Weekend Kickoff - DEC 2017
Thirty-one tracks for the last Friday of 2017 — the year-end edition of the rotation, sent to the group chat on December 22 with the message “end of the year, last one for a while.” The songs that had survived the twelve months of editions, with a handful of late-rotation singles from November and December that hadn’t been on a Weekend Kickoff yet but that needed to be.

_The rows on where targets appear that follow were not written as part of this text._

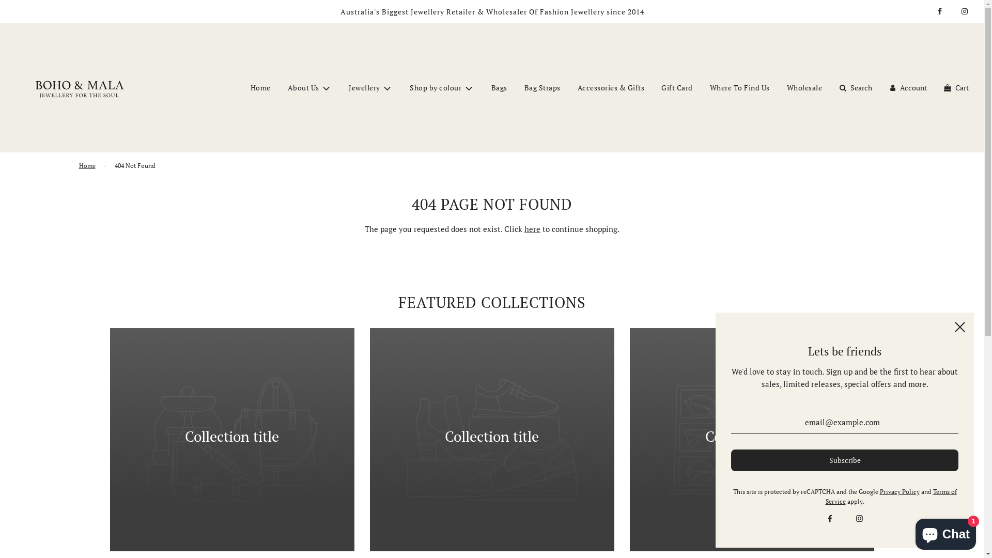 The height and width of the screenshot is (558, 992). I want to click on 'Wholesale', so click(804, 87).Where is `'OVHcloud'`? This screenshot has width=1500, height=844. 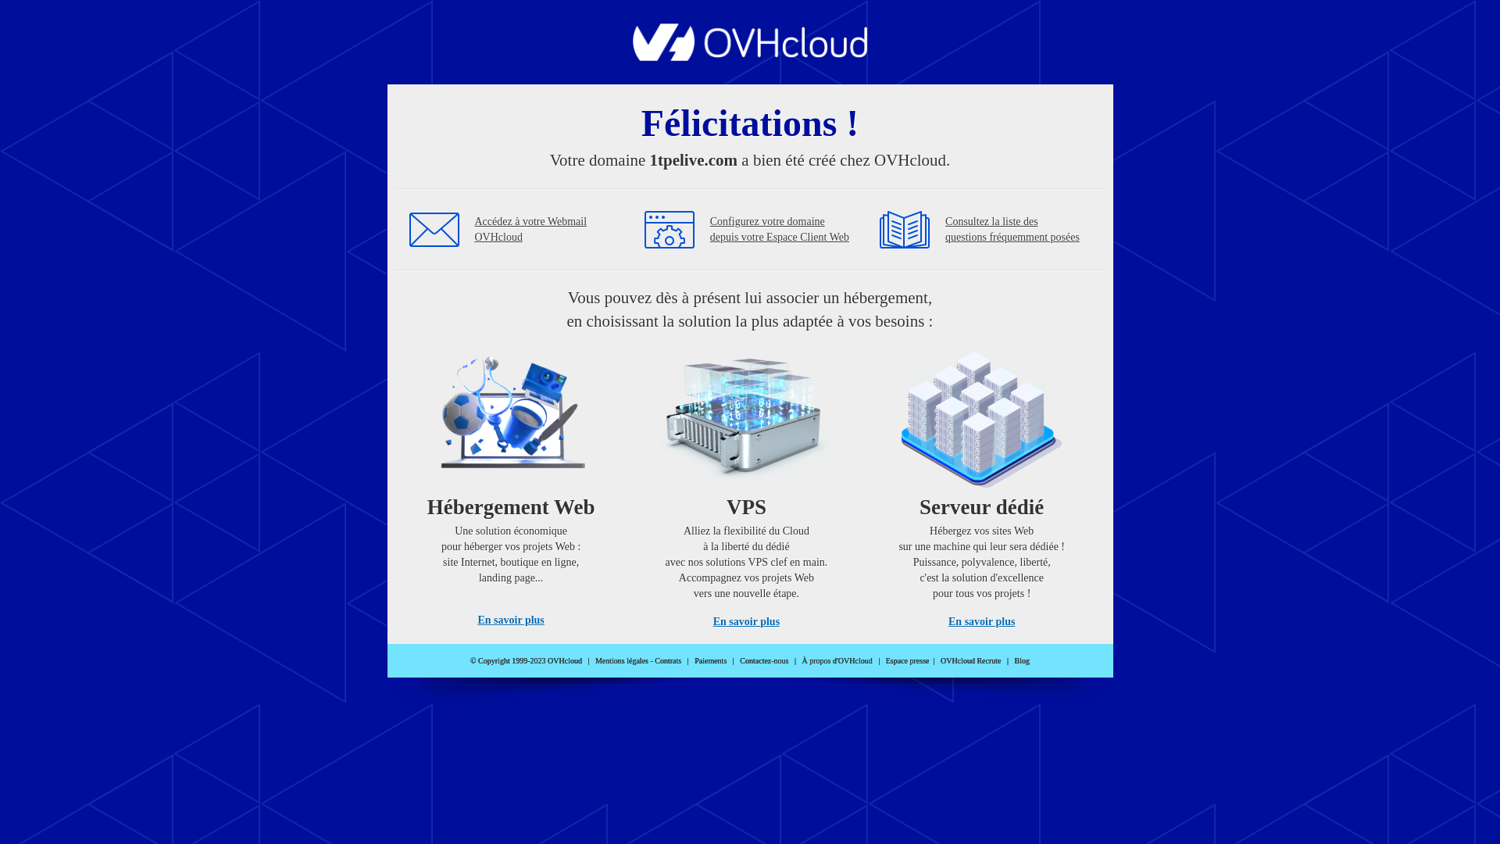 'OVHcloud' is located at coordinates (633, 55).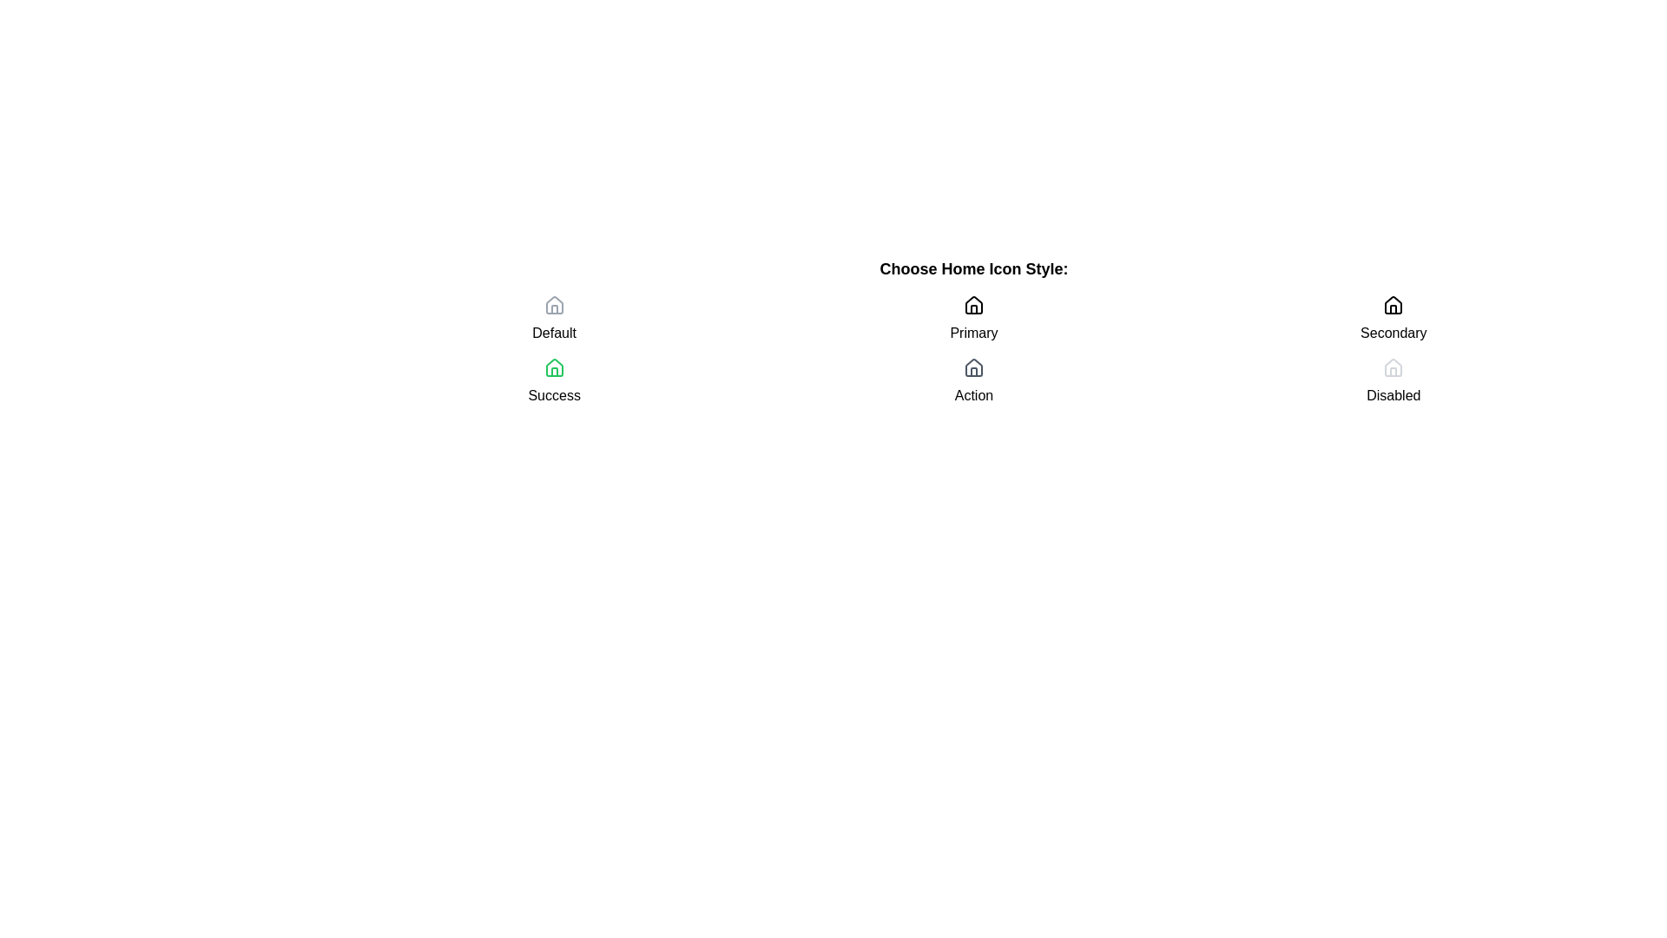 The height and width of the screenshot is (938, 1667). Describe the element at coordinates (553, 304) in the screenshot. I see `the decorative house icon located in the upper right region of the interface, adjacent to the 'Secondary' label` at that location.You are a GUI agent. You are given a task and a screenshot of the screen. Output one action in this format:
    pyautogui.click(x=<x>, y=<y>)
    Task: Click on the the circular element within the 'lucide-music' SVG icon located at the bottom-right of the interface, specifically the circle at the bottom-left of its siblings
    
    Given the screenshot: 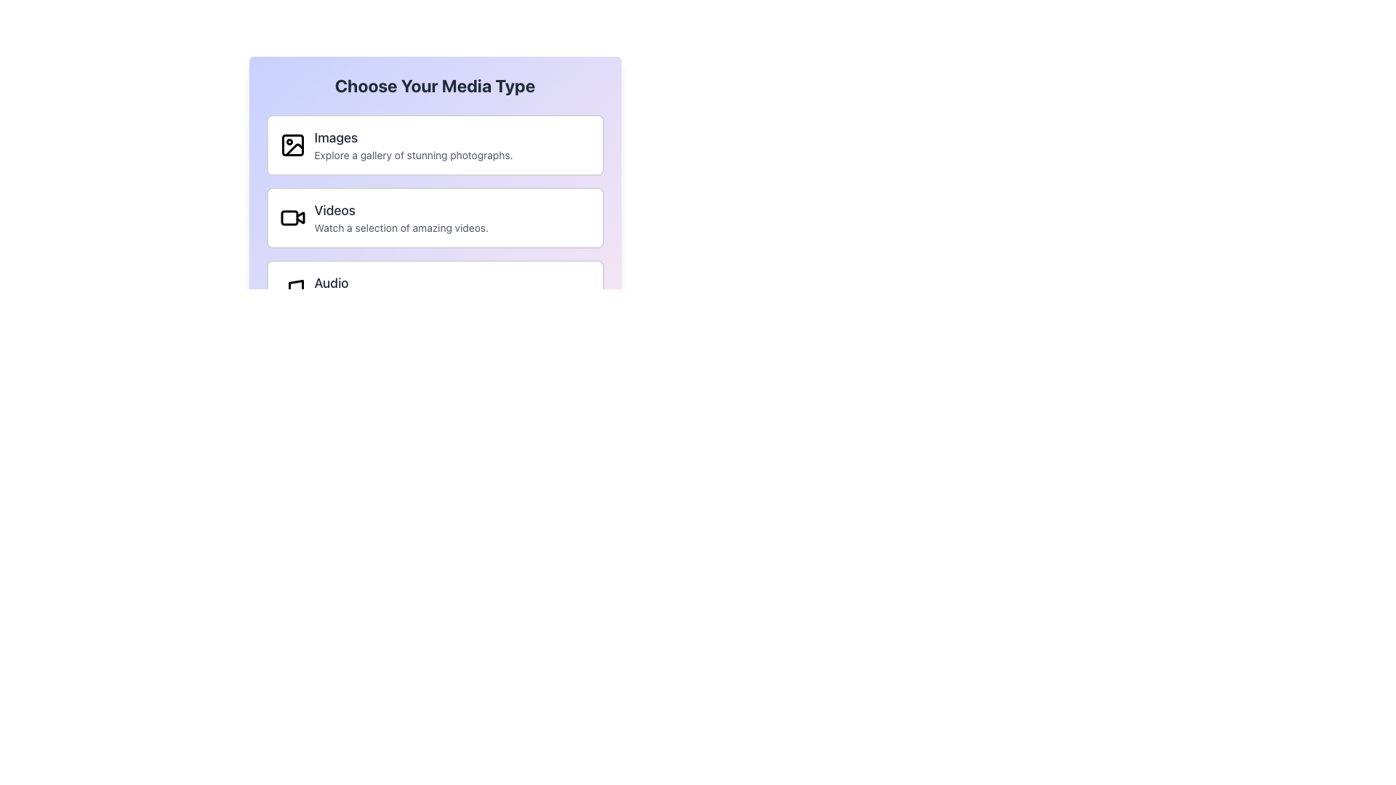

Wale with Major Lazer, WizKid, and Dua Lipa “My Love” — the Major Lazer VIP Remix specifically — opens because the song is doing the thing the late-2017 rotation kept asking it to do: bridging the rap-radio rotation and the dance-pop crossover and the dancehall-revival side and the slick-pop side in a single track. The collaboration shouldn’t work and it does. The placement at first-track signals the entire rotation’s aesthetic within the first ninety seconds.
The Beaches “Money” follows because the Toronto band’s catalog had quietly been in the group chat’s rotation for half the year. The track is the kind of post-Strokes alt-rock that the genre keeps producing without quite getting credit for, and “Money” is the cut where the band’s catalog clicks into its actual identity. Tash Sultana “Jungle” sits a few tracks in — the Australian one-person-band whose loop-pedal performances had been my favorite YouTube discovery of the year. The studio version captures less of the live energy than the live versions do, but “Jungle” specifically translates.
The Revivalists “Wish I Knew You” was the slow-burn radio hit of the year. The song had been out for over a year before it actually crossed over into mainstream rotation — the kind of track that takes its time finding its audience. By December 2017 the song was inescapable, but the playlist’s placement is honoring the audience it actually had in the group chat, which had been on it from the beginning.
Lauv “Easy Love” is the deliberate-saccharine pop pull that the rotation absolutely commits to. The track is built around the kind of melodic hook that the streaming-era pop catalog kept producing — short, melodic, the kind of song you sing in the shower without remembering where you heard it. The placement is honest about the year’s pop-radio rotation rather than pretending the friend group only listened to the cool stuff.
Busta Rhymes with Vybz Kartel and Tory Lanez “Girlfriend” carries the dancehall-rap-radio crossover. Busta’s catalog had been quietly excellent through the second half of the decade in a way that the streaming-era’s working-rotation has tended to undervalue. The track is doing the thing Busta has always done best — riding a Caribbean rhythm with the kind of vocal velocity that nobody else in the rap canon can quite match.
Foo Fighters “The Sky Is A Neighborhood” is the rock-radio anchor of the rotation. Grohl writes for arenas and the song earns the description — the chorus is the kind of thing you can hear three hundred yards away from a stage. The placement late in the rotation is sequencing the back-third for the post-dinner energy lift.
Jasmine Thompson with Eden Prince “Mad World” — the Eden Prince Remix — is the closer. The original “Mad World” is a Tears for Fears song from 1982 that Gary Jules covered for the Donnie Darko soundtrack in 2001 and that Adam Lambert covered on American Idol in 2009. The Thompson-and-Eden-Prince version is the dance-floor remix of the Gary Jules cover of the Tears for Fears original. The chain of covers is a small bit of music-history archaeology that the friend group appreciated when I pointed it out.
Thirty-one tracks. About two hours. The right length for a late-December Friday-evening rotation that runs through dinner-prep into the post-dinner kitchen-cleanup, with the music doing the work of being the soundtrack to the year-end texting that the group chat does every Christmas Eve. The replies came back through New Year’s. Some of the friends were arguing about which tracks should have made it, some were sending their own year-end picks, one of them was at his in-laws’ house and texting from the bathroom every twenty minutes about what was playing in the kitchen. The rotation does what it’s supposed to do. That’s the metric.
The December edition was the year’s last formal Kickoff before the holiday hiatus. The friend group’s tradition was that the December edition got texted out on Christmas Eve and the replies ran into New Year’s. The 2017 December tape produced one of the year’s longest reply threads — friends sending their own year-end picks, friends arguing about which songs should have made the cut, friends asking when the next year’s editions would start.